*** Begin section ***

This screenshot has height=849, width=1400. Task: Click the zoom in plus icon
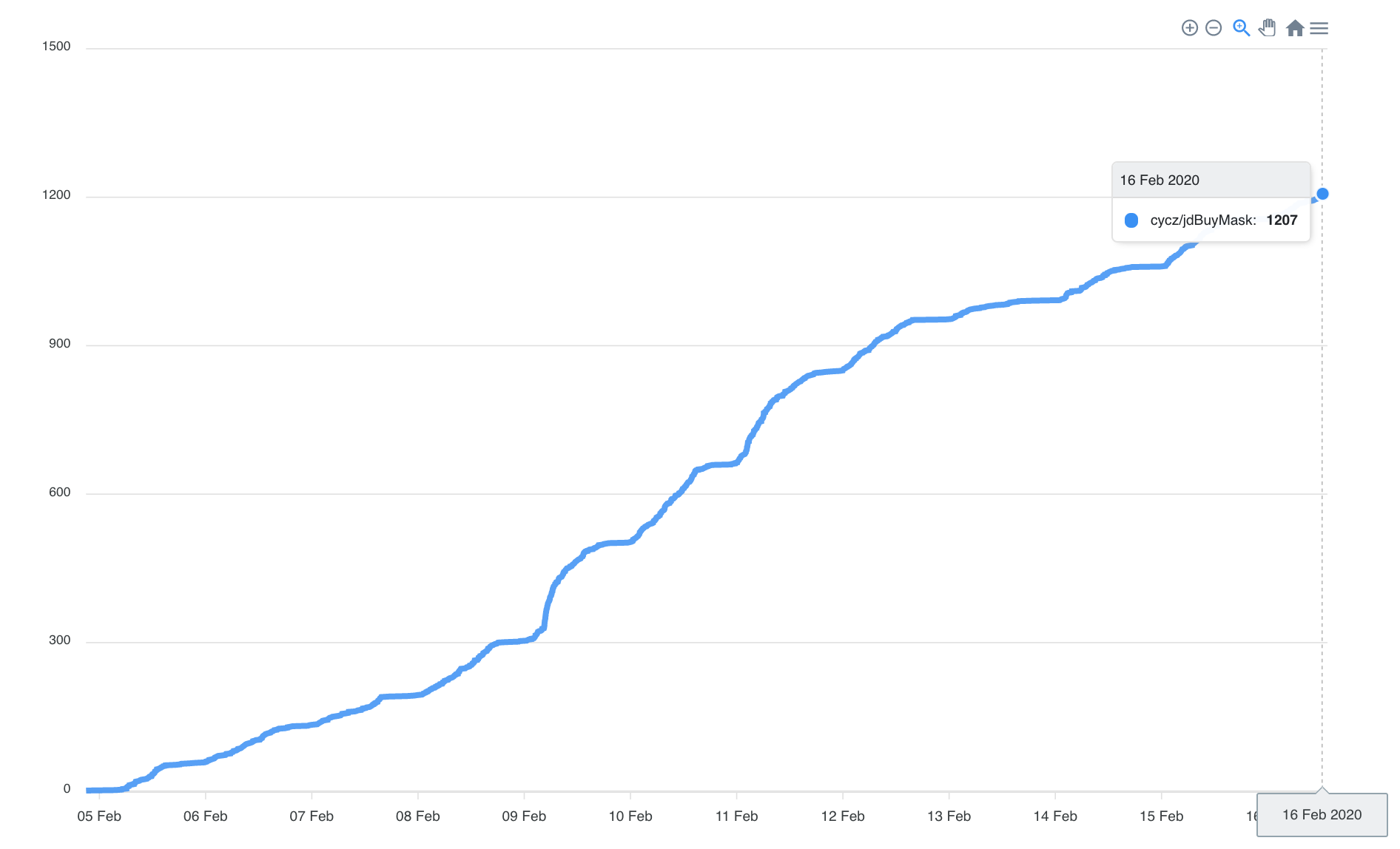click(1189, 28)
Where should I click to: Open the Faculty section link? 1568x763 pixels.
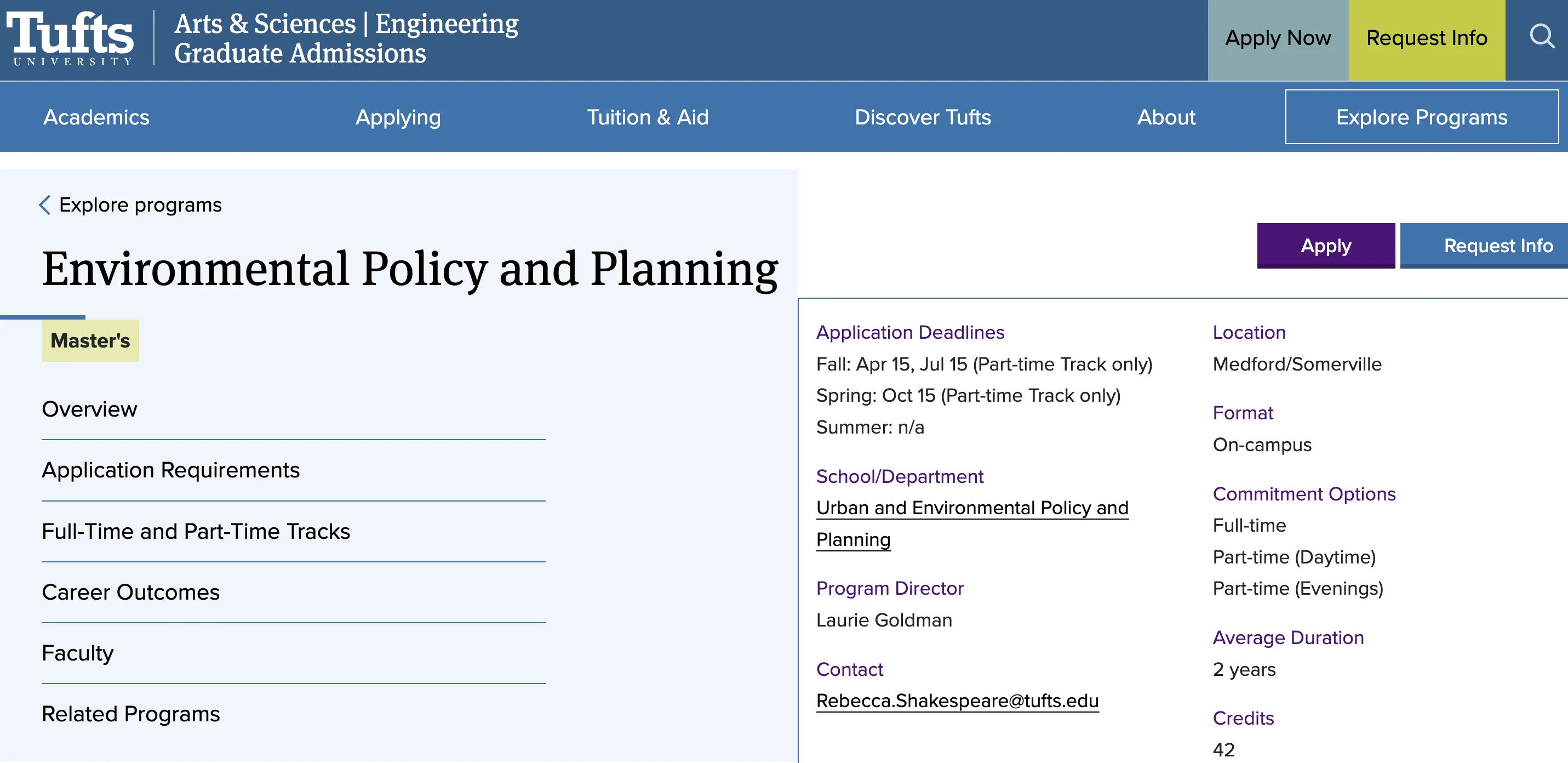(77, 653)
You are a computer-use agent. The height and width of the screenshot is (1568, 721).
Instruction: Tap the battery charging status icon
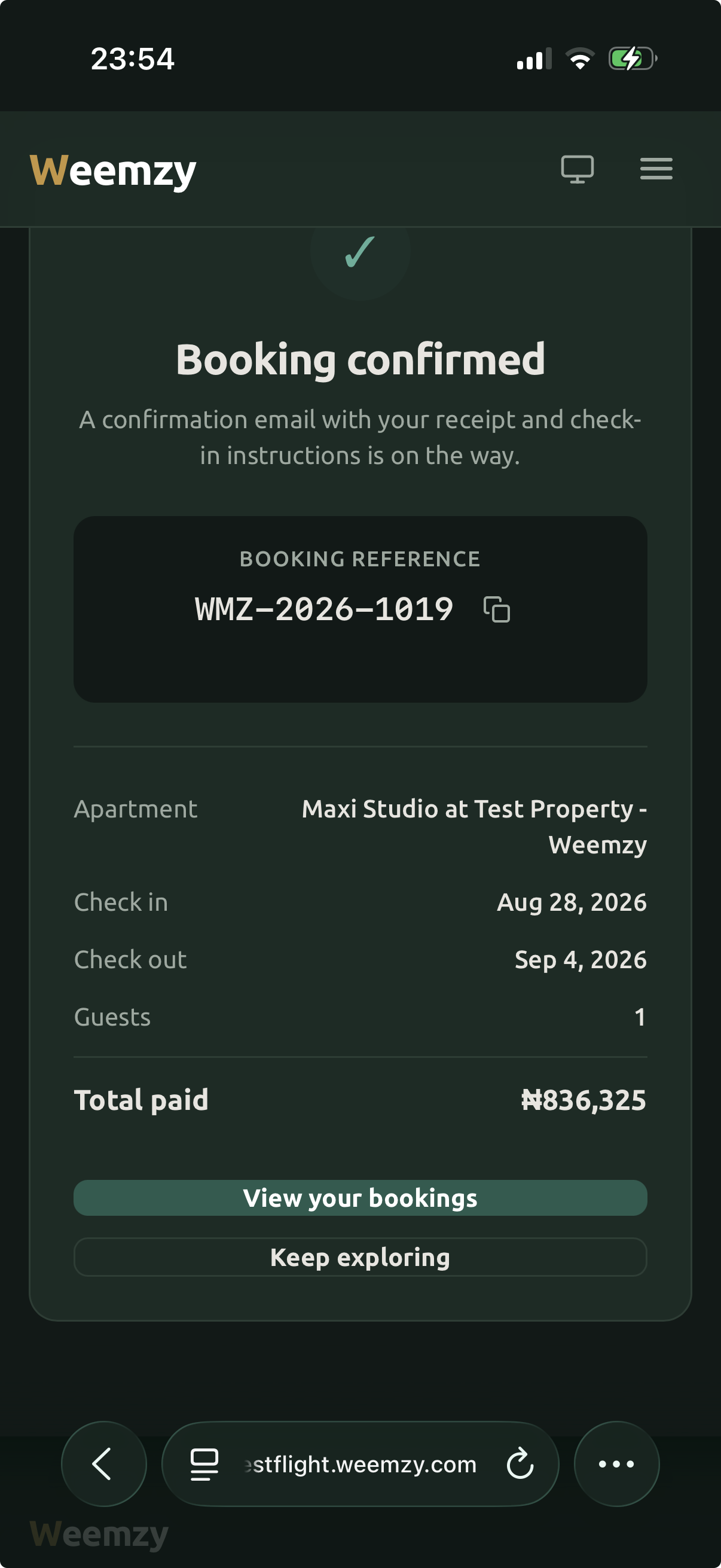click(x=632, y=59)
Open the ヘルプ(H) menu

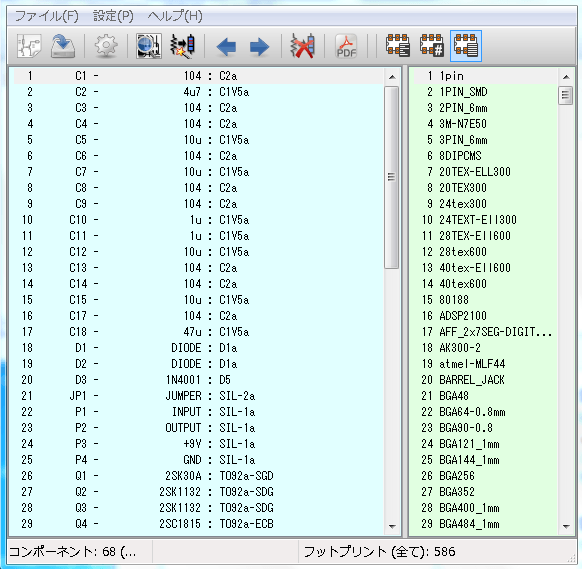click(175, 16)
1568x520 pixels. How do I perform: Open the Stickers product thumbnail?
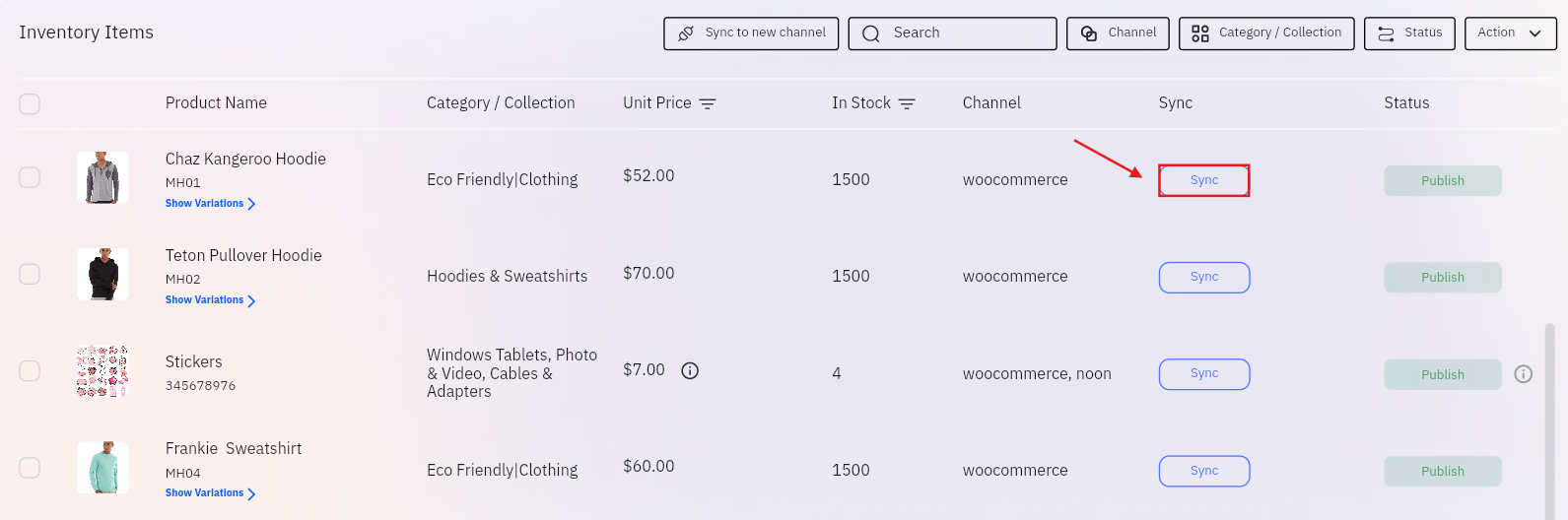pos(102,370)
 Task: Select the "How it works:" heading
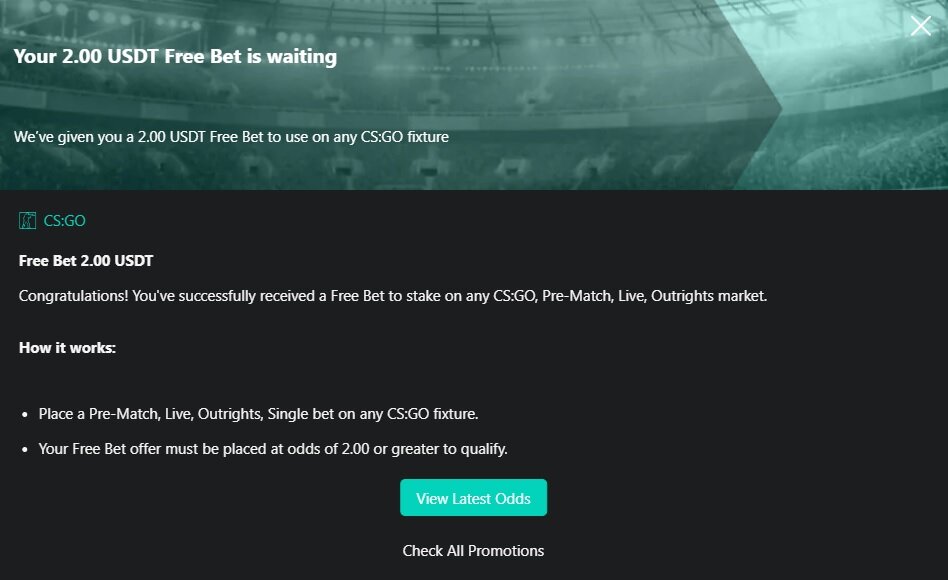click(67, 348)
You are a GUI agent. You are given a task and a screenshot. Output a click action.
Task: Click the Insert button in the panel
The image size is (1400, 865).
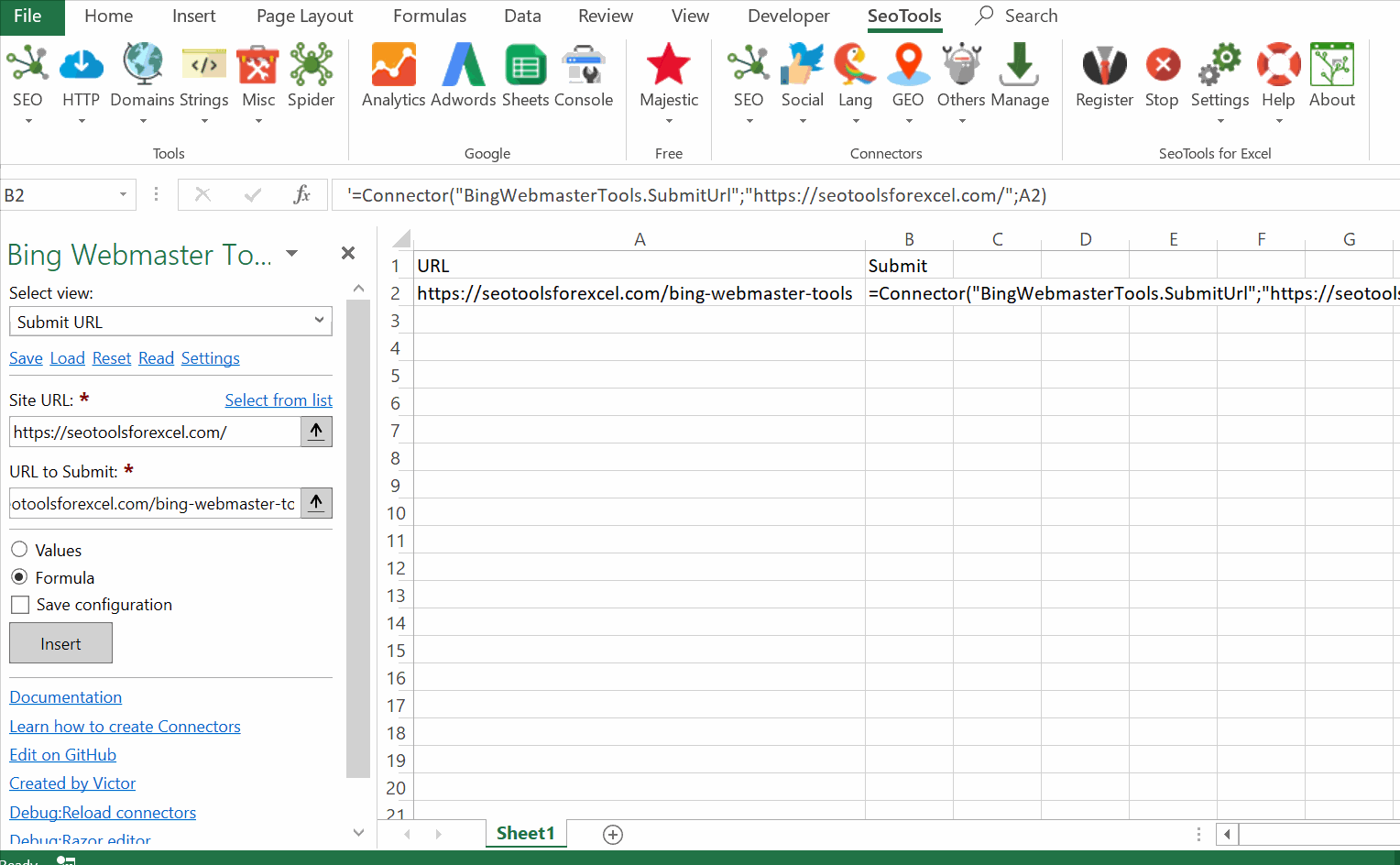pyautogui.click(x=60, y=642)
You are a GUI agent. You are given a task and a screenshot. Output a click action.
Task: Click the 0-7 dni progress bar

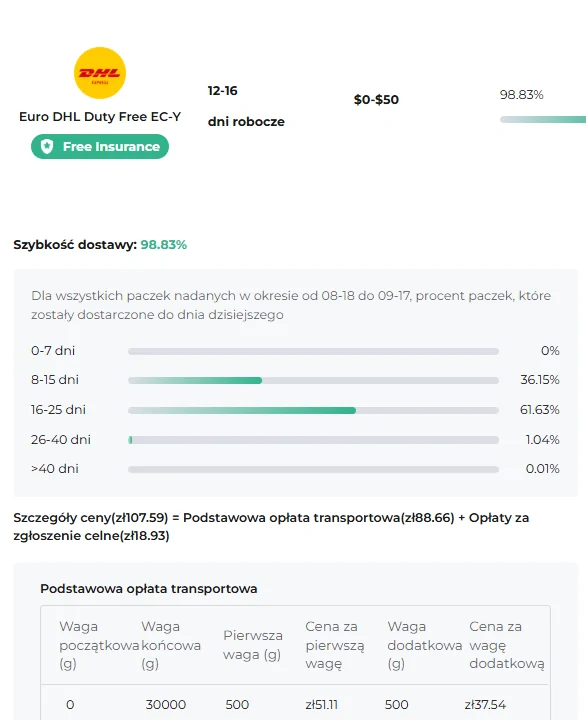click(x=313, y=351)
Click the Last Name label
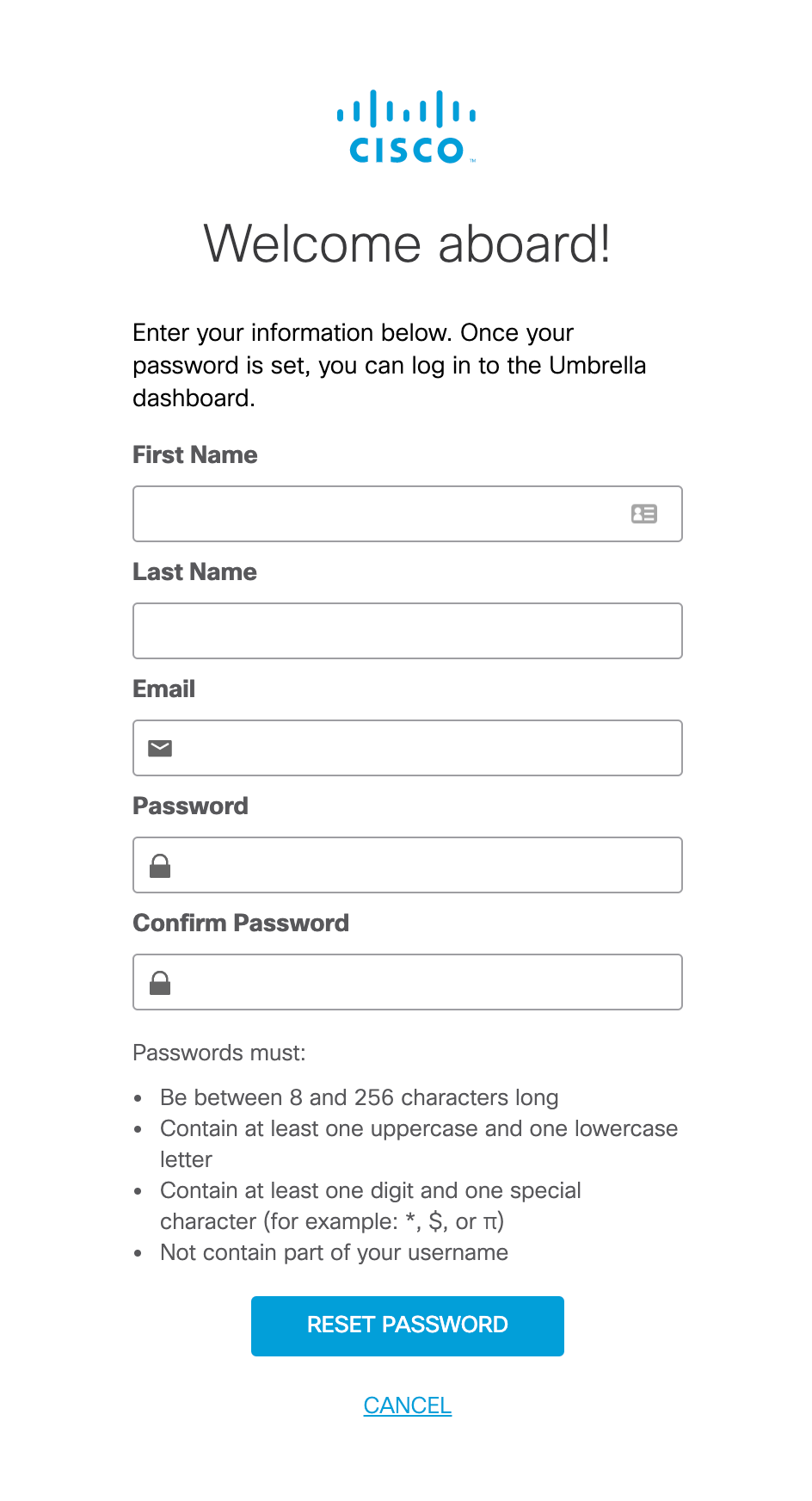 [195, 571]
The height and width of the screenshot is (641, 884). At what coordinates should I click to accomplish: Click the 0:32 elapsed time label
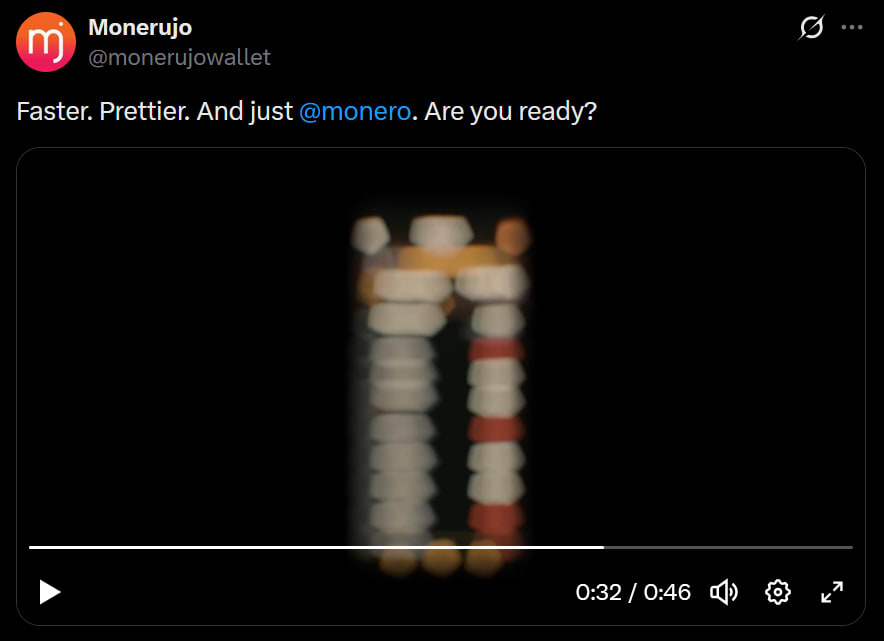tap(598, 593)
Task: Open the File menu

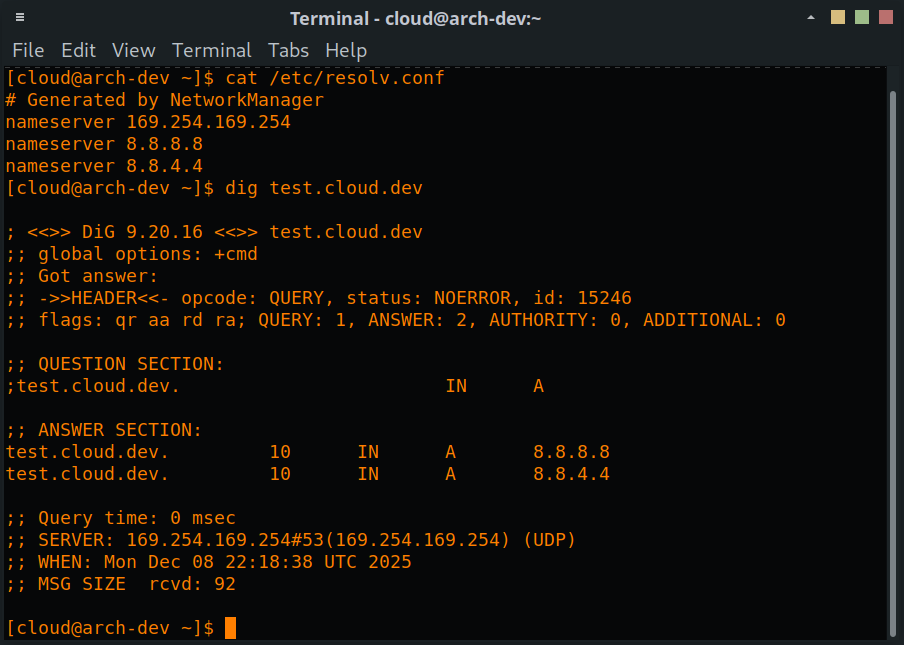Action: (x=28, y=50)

*** End section ***

» The problem
Please give back every line above exactly as it stands, without pictures.

» Exercise response
This screenshot has height=849, width=1400. Task: Click the zoom in plus icon
click(1189, 28)
Where should I click to: Open the Faculty section link? 1568x763 pixels.
(77, 653)
You are a computer-use agent. The height and width of the screenshot is (1568, 721).
Instruction: Tap the battery charging status icon
click(x=632, y=59)
Open the ヘルプ(H) menu

click(175, 16)
1568x520 pixels. How do I perform: Open the Stickers product thumbnail?
pos(102,370)
 Task: Select the "How it works:" heading
click(67, 348)
You are a GUI agent. You are given a task and a screenshot. Output a click action.
Task: Click the Insert button in the panel
The image size is (1400, 865).
pyautogui.click(x=60, y=642)
You are a GUI agent. You are given a task and a screenshot. Output a click action.
Task: Click the 0-7 dni progress bar

click(x=313, y=351)
Click the Last Name label
 [195, 571]
The height and width of the screenshot is (641, 884). At what coordinates should I click to accomplish: Click the 0:32 elapsed time label
tap(598, 593)
Task: Open the File menu

Action: (x=28, y=50)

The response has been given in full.